Swaicha Chanduri, de Californie, s’est par exemple mise spontanément « sur la défensive quand quelqu’un commençait une phrase par des généralités, comme “ces gens” ou “tous les pro-Trump”. Je me suis retrouvée à offrir un point de vue différent ». « Ça a remis en question mes idées sur pourquoi certains avaient voté pour Trump et ça m’a permis de voir leurs expériences et leurs inquiétudes », explique une autre Californienne, Susannah Prinz.
© Christinne Muschi / Reuters / REUTERS
Dans l’autre « camp », Bonnie Lindberg, de Hunstville (Alabama), parle « d’expérience édifiante » qui lui a permis « de mieux comprendre les inquiétudes différentes de personnes différentes, et j’espère que cela a permis aux femmes de l’autre groupe de mieux comprendre mon ressenti ». « Quand j’ai arrêté d’être sur la défensive, se rappelle Jaymie Testman, autre Alabamienne, j’ai pu simplement lire les questions des autres comme étant des questions. C’est devenu plus facile de discuter sans se sentir obligée de défendre un point de vue. »
Une des découvertes des Californiennes, qui défendent, pour la plupart, l’Obamacare, a été d’apprendre que les coûts de l’assurance maladie ont beaucoup augmenté en Alabama depuis son adoption, contrairement à la situation dans leur Etat. « Pour moi, les discussions sur l’assurance maladie ont personnalisé les frustrations ressenties par les autres », précise Monica Rowden, de San Francisco. « Je crois que nous sommes toutes arrivées à la conclusion qu’avoir des informations correctes est important », constate Teri Scivley, de l’Alabama, pour qui le travail des journalistes, qui recadraient les conversations quand elles tournaient autour d’idées reçues ou de faits erronés, était essentiel.
« Nous nous sommes toutes rendues compte que nos opinions sont parfois basées sur de la désinformation. (…) C’était plaisant de se rendre compte que nous cherchions toutes des médias qui n’étaient pas biaisés. Nous sommes tombées d’accord pour dire beaucoup de nos médias jetaient de l’huile sur le feu et contribuaient à diviser le pays. »
Faire évoluer les espaces de discussion
Jeremy Hay, qui a créé Spaceship Media avec Eve Pearlman, explique au Nieman Lab que son organisation est surtout « intéressée par les lieux où il n’y a pas de dialogue ou, s’il y en a, où il est destructeur et colérique ». Ce qui nous fait immédiatement penser… aux réseaux sociaux.
Le résultat concluant de l’Alabama/California Conversation Project confirme, à leurs yeux, le bon fonctionnement d’un processus déjà testé auparavant.

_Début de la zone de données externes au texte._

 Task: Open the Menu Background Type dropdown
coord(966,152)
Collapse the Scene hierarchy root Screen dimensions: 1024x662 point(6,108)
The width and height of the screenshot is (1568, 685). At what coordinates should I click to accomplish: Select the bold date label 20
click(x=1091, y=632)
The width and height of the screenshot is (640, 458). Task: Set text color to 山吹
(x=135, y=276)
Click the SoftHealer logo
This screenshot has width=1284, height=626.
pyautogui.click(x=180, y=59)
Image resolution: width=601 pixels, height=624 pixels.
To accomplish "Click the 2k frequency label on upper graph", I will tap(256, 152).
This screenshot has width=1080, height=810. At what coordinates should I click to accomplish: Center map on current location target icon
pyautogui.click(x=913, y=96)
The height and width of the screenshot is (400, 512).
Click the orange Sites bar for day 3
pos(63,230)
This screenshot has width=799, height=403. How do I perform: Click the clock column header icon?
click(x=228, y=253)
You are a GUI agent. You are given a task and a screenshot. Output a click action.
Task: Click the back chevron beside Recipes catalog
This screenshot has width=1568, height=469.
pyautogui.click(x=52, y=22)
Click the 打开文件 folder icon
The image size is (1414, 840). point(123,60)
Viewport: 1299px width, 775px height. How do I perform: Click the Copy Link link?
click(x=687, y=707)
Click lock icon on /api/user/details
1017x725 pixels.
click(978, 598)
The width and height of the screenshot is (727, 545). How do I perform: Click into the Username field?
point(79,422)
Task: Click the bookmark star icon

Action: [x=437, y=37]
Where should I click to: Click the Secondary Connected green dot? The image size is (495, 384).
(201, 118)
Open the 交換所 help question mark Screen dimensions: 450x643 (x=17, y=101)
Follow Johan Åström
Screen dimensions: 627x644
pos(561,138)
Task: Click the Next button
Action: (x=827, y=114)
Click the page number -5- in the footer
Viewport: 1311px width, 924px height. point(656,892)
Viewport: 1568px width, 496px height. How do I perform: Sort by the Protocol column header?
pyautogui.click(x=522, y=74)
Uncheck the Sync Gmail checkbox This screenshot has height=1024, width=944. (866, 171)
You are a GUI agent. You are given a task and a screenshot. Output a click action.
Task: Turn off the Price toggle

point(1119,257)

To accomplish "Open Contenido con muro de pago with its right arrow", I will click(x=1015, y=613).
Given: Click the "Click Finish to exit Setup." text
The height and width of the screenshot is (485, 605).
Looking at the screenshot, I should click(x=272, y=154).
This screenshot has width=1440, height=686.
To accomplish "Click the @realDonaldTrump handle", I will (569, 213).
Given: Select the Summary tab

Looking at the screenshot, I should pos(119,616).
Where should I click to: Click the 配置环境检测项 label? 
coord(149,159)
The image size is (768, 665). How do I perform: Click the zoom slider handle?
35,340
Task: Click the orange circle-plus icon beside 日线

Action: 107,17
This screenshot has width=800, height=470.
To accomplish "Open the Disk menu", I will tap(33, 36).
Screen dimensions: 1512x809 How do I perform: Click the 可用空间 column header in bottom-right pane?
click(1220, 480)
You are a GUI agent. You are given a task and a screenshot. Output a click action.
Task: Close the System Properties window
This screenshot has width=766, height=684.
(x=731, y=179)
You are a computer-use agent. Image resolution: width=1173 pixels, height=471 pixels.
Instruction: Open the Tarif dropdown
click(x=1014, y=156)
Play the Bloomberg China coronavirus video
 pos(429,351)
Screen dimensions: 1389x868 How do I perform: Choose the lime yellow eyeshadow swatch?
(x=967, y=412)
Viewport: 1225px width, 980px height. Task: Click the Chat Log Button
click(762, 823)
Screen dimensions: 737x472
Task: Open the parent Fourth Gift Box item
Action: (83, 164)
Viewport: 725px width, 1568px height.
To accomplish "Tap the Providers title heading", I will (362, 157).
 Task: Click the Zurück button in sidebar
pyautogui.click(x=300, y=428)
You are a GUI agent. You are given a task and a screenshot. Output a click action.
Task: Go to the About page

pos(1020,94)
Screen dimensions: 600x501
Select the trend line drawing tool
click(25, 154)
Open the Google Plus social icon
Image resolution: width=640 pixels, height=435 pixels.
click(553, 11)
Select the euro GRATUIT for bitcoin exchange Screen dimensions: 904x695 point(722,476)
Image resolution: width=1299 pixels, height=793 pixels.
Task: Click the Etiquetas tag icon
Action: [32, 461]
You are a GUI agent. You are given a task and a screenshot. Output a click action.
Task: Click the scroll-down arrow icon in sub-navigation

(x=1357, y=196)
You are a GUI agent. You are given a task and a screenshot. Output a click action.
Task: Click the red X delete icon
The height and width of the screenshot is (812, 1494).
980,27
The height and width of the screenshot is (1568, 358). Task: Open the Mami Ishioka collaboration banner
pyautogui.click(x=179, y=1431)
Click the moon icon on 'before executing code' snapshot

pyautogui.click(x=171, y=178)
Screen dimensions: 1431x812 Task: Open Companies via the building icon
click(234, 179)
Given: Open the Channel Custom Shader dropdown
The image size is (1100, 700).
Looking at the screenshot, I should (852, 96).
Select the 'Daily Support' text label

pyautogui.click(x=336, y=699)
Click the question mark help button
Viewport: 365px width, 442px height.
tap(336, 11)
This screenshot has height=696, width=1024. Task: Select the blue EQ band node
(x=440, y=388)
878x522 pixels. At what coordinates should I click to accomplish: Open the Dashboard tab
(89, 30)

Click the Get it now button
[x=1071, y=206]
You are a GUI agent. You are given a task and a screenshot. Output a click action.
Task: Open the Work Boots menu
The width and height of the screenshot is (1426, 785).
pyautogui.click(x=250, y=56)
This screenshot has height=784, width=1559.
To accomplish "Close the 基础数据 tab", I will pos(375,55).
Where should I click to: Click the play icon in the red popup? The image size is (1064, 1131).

La première itération du projet a été de rapprocher des policiers et des lycéens d’une ville californienne pour des séances des discussions sur les méthodes policières.
Leur approche fonctionne, que ce soit dans une assemblée de lycéens et de policiers ou dans des discussions virtuelles entre deux camps politiques, « parce qu’elle part du principe qu’il y a beaucoup d’hypothèses fausses qui circulent », pense Eve Pearlman. Un espace de discussion neutre et sûr est le meilleur endroit pour désamorcer les idées reçues.
Spaceship Media et Al.com réfléchissent à comment continuer de faire vivre ce projet, qui n’aura au final que durant les trente jours initialement prévus. La principale hypothèse est d’organiser des rencontres dans la vraie vie, et non plus derrière l’écran. « Ça ajoutera une couche de complication au processus, mais cela aura le mérite de rendre le produit final plus nuancé », estime le Nieman Lab.